Stored records
::::

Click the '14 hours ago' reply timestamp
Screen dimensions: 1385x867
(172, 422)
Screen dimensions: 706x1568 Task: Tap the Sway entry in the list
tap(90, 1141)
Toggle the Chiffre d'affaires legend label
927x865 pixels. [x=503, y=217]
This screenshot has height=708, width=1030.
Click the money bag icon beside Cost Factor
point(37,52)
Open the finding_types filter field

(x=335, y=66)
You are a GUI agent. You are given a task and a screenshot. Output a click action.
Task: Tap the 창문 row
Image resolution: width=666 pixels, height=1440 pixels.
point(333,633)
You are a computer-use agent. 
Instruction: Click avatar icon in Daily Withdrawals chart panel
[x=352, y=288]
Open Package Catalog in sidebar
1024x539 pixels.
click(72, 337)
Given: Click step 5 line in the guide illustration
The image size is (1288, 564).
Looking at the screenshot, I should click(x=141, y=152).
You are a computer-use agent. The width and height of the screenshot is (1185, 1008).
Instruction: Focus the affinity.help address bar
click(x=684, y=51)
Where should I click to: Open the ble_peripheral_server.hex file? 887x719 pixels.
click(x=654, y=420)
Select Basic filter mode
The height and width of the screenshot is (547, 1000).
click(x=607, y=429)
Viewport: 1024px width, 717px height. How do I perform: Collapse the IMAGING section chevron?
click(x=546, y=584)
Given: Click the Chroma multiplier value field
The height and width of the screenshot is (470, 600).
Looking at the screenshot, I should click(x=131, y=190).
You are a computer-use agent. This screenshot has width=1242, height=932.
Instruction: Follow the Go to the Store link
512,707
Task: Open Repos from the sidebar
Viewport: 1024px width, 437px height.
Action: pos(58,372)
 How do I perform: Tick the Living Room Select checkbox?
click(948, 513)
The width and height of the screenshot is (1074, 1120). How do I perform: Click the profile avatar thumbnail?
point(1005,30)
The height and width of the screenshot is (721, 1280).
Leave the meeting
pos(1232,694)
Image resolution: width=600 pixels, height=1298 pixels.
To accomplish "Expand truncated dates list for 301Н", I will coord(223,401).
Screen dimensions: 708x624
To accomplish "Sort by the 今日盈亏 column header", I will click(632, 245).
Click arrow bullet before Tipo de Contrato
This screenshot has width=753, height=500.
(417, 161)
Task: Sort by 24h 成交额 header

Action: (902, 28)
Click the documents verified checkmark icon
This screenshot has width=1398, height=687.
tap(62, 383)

::::

**Task objective:** Which of the lines above carry the string "sidebar"? Copy every one.

**Completed exercise:**
Open Package Catalog in sidebar
Task: Open Repos from the sidebar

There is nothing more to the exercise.